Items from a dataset
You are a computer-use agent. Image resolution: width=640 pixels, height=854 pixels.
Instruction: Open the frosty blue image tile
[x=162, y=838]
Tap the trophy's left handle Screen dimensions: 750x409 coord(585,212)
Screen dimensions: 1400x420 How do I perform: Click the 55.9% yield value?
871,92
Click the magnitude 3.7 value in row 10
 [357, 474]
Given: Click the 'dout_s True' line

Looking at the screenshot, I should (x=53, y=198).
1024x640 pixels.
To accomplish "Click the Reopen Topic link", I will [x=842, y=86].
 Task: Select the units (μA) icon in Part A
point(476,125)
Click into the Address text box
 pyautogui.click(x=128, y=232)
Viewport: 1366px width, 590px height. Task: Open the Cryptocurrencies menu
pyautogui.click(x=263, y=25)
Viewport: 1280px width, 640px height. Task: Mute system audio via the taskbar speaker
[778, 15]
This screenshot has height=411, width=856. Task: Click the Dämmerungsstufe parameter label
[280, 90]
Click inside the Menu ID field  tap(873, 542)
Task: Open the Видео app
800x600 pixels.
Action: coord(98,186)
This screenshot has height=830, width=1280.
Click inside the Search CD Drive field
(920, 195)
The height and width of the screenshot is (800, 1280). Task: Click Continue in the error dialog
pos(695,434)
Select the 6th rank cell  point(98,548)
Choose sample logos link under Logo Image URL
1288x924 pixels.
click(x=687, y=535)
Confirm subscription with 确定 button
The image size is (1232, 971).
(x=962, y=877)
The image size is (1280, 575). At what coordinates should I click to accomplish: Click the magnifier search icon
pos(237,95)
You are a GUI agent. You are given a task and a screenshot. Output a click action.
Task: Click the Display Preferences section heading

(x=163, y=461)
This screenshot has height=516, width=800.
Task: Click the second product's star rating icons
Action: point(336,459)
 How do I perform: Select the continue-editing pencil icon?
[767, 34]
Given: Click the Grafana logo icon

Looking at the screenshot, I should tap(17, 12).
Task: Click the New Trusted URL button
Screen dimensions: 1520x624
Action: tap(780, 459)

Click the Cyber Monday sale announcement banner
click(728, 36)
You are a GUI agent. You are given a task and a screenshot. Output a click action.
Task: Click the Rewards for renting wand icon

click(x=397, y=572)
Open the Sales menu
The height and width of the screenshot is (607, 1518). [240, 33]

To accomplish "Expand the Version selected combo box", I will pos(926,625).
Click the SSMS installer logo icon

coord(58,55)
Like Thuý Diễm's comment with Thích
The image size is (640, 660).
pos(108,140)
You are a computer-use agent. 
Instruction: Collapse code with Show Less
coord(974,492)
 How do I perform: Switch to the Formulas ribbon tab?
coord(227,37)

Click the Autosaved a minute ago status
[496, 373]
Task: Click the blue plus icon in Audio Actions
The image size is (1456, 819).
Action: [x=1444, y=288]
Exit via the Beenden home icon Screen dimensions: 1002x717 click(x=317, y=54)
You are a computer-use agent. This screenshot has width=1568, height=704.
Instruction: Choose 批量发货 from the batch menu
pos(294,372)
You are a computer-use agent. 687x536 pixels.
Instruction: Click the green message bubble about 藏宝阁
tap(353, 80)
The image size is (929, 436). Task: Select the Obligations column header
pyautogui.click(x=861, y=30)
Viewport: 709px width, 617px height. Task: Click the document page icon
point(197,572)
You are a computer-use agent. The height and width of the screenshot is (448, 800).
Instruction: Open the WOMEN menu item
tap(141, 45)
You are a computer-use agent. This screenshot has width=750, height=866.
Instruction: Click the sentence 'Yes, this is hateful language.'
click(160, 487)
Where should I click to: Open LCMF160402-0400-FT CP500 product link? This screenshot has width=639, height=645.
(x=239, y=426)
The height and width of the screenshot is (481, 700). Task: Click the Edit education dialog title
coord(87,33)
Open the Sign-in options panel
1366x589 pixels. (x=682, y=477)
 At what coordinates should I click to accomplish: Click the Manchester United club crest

**Task statement**
If a line in the records above contains the string "will", copy that line out.

**Task output**
To accomplish "Click the Reopen Topic link", I will [x=842, y=86].
To accomplish "Expand the Version selected combo box", I will pos(926,625).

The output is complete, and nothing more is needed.